Dinkins Would Double T. Howard Interns

The T. Howard Foundation this year plans to more than double the number of minority and female students placed in paid internships with satellite and telecommunications companies, from 10 last year to at least 23 in 2001.

"We'd like to double it every year," executive director Cynthia Dinkins said of the program that places interns with such companies as Home Box Office and DirecTV Inc.

Dinkins expects more than 400 people will attend the annual T. Howard Foundation fundraiser in New York on April 5.

"We can safely say this will be our biggest dinner ever," Dinkins said, although she's not looking for a sell-out crowd at the Marriott Marquis. "We're not Kaitz," she added.

The T. Howard Foundation seeks support from the same programming companies that typically populate the Walter Kaitz Foundation benefits, as well as functions for NAMIC and Women in Cable & Telecommunications.

"I don't see it as a competition," Dinkins said. "It's a big job, and I don't think one entity can do it all on its own."

Instead of competing, the various groups often help each other out. NAMIC sponsored the entertainment at last year's T. Howard benefit, Dinkins said. For this year's dinner, Dinkins has invited newly named WICT president Benita Fitzgerald Mosley as her personal guest.

The T. Howard Foundation hopes to broaden the reach of companies sponsoring internships to include satellite TV equipment manufacturers, satellite radio providers and others associated with the industry.

Outreach efforts target African-Americans, Latinos, American Indians, Asians and women. To better understand their customers, businesses need to hire people that mirror the general population, Dinkins advised.

While most businesses have been challenged with creating a more diverse workplace, Dinkins said she's heard from companies that say they don't know where to look for qualified talent.

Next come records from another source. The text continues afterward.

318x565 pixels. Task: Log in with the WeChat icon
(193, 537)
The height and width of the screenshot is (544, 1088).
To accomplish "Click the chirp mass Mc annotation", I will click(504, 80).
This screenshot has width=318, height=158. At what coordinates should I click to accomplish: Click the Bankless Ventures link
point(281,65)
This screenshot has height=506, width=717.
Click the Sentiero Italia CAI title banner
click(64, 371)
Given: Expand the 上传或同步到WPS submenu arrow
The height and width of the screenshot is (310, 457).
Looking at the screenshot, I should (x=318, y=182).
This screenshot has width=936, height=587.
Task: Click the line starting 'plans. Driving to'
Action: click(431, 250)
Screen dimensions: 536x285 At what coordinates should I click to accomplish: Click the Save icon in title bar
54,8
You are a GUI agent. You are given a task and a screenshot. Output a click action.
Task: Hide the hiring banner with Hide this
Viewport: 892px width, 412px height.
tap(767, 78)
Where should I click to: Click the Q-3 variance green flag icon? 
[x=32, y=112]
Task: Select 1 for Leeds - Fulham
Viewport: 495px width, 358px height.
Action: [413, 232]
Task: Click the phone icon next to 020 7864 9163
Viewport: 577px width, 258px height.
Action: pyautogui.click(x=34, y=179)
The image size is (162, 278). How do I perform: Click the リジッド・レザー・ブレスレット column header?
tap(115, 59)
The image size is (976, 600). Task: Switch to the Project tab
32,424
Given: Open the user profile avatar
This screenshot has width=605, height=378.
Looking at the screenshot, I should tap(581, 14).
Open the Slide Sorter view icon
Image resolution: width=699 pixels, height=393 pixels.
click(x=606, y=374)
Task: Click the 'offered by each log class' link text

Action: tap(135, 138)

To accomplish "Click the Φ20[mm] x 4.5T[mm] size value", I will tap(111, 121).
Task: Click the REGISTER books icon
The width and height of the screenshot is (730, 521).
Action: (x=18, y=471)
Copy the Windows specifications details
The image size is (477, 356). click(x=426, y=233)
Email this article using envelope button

"I say, 'Don't worry about it-I will find them.'"

Through the foundation, Dinkins brings industry executives to traditionally black and minority colleges to attract potential interns. Without fail, students line up down the hall and around corners waiting to hear the foundation's pitch.

"It's because of the type of companies we represent," she said. "Who wouldn't want to work for companies like HBO, the NFL or ESPN?"

The foundation is just starting to track the number of interns who stay within the industry. Although no figures were available last week, "it looks like a good percentage," Dinkins said. She added that the foundation has established an alumni association for the interns.

"They will be our ambassadors to increase our foundation's presence and to go back and recruit," Dinkins said.